For a region that would soon have a collective labor market size comparable to China and India, such news holds positive implications for the region. A strong performing economy, given the right policy framework, should lead to job growth and an increased avenue for job seekers to have access to well-paying jobs.
And this has been the case across many countries in Southeast Asia. Entering 2019, many expect the hiring prospects to remain high across major trade centers in the region. The Salary Survey by Robert Walters pegged a rise in hiring intent across the region. Owing to the constant GDP growth and the onset of new technologies and newer means to work, chiefly within the area of digital and IT functions would mean that job portfolios are going to further diversify leading to spur in demand for qualified talent within such job areas.
The survey also highlighted how such a rise in hiring numbers in 2019 is not necessarily the same across this part of the continent. The survey noted that robust growth in maturing ASEAN economies such as Indonesia, Philippines, Thailand, and Vietnam are expected to continue, as multinational companies and foreign direct investment continue to drive stiff competition for skilled and experienced talent. In comparison, hiring in Singapore and Malaysia will remain stable and modest, as companies seek greater productivity through the hiring of better-skilled professionals.

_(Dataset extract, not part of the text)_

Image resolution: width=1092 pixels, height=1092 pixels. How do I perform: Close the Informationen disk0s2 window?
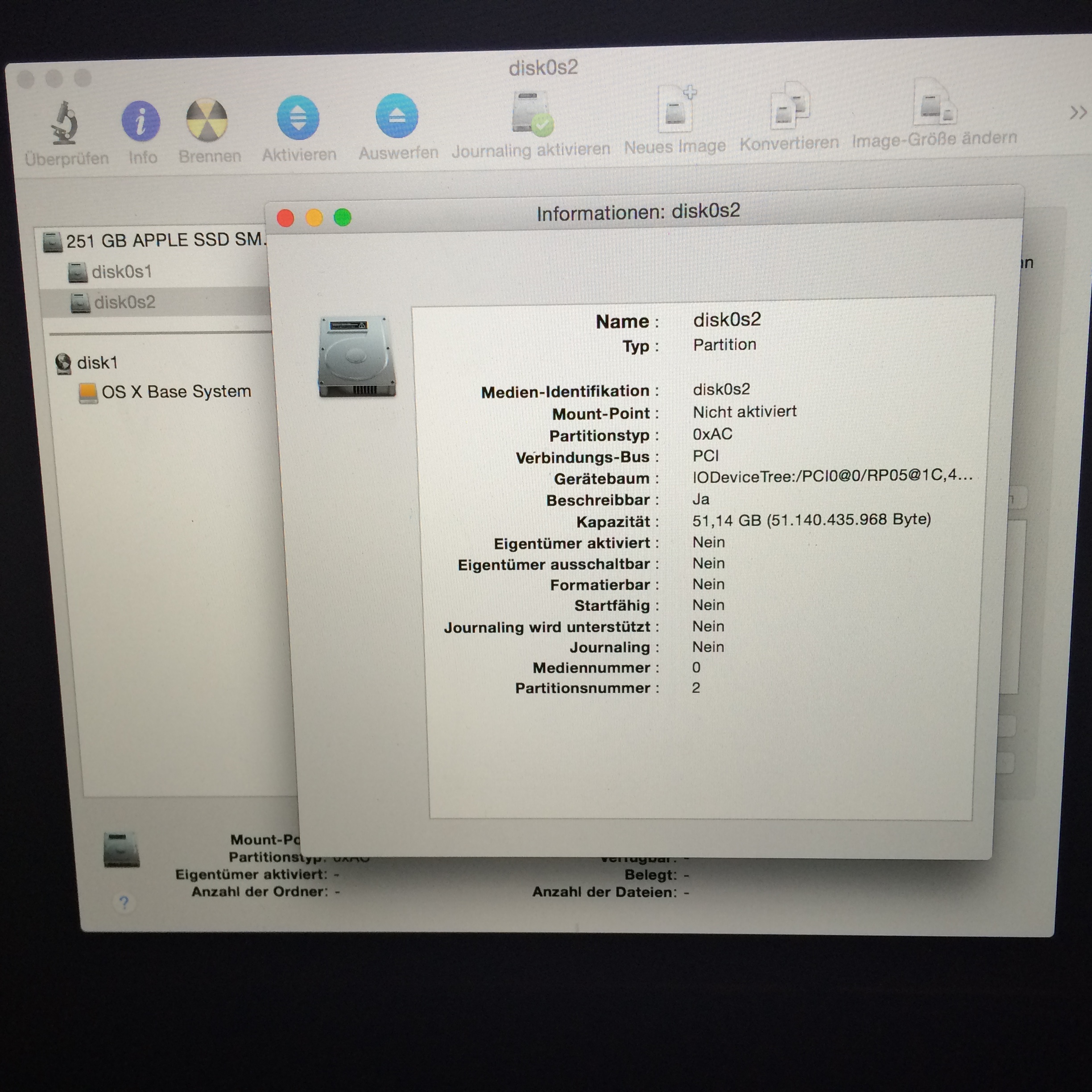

This discrepancy between countries in the region stems from the labor market size and qualification levels across such cohorts. Vietnam, for example, witnessed a rapid rise in manufacturing jobs as a result of the US-China trade was that started in 2018. As tariffs were imposed from both sides, many manufacturing companies chose to shift Vietnman, bringing in valuable capital and technology that helped create jobs for many in a country with one fastest growing working population in Southeast Asia. The rising wage cost in China also forced many to look at other Southeast Asian countries to shift their manufacturing bases, bringing in valuable jobs with them.
The digital economy
But beyond such economic fluctuations, a major force that sets too, both drive and disrupts, the jobs space in southeast Asia has increased the focus of technology and how much of the growth in the region can be attributed to the rise of a digital economy. The size of the internet economy in the region is projected to reach the size of $240 billion by 2025 according to a study done by Google and Temasek. This is means that as the region grows economically, the rise of a consumer base which is an active part of this internet economy would mean that more jobs are such fields are to be expected. In addition, IT specialists in the niche areas of cybersecurity, big data, and artificial intelligence remain in high demand, as well as digital experts beyond the technology sector are going to be in more demand, the Salary Survey observed.
The report also noticed that professionals with industrial experience across a range of roles, including engineering, manufacturing, supply chain, sales and marketing, finance and human resources, will be highly sought after as well, said Robert Walters. With a global talent shortage in key sectors, companies are evolving their hiring needs too to attract suitable specialists. As companies step up efforts to retain their top skilled talent by investing in training, offering benefits such as flexible working arrangements and providing attractive counter-offers, hiring managers are seeking innovative solutions to draw candidates.
Although Southeast Asia isn’t the first region that faced a shift in talent preferences due to change in technology, of it to truly leverage the benefit of its growing size of the internet economy, the response of the region would be crucial. Although the demand for technical jobs is on the rise, many also need to address the growing digital skills gap that the region is facing currently. A way many countries like Malaysia and Singapore have avoided such labor factors from becoming hindrances is to look for foreign talent. Although local talent will continue to be in demand, an increasing trend of businesses seeking out overseas expansion opportunities has propelled interest for local talent with international experience. This when combined with the need to upgrade skills points to future where although hiring might rise due to the strong performance of the region, accessing and securing such jobs might be the key challenge.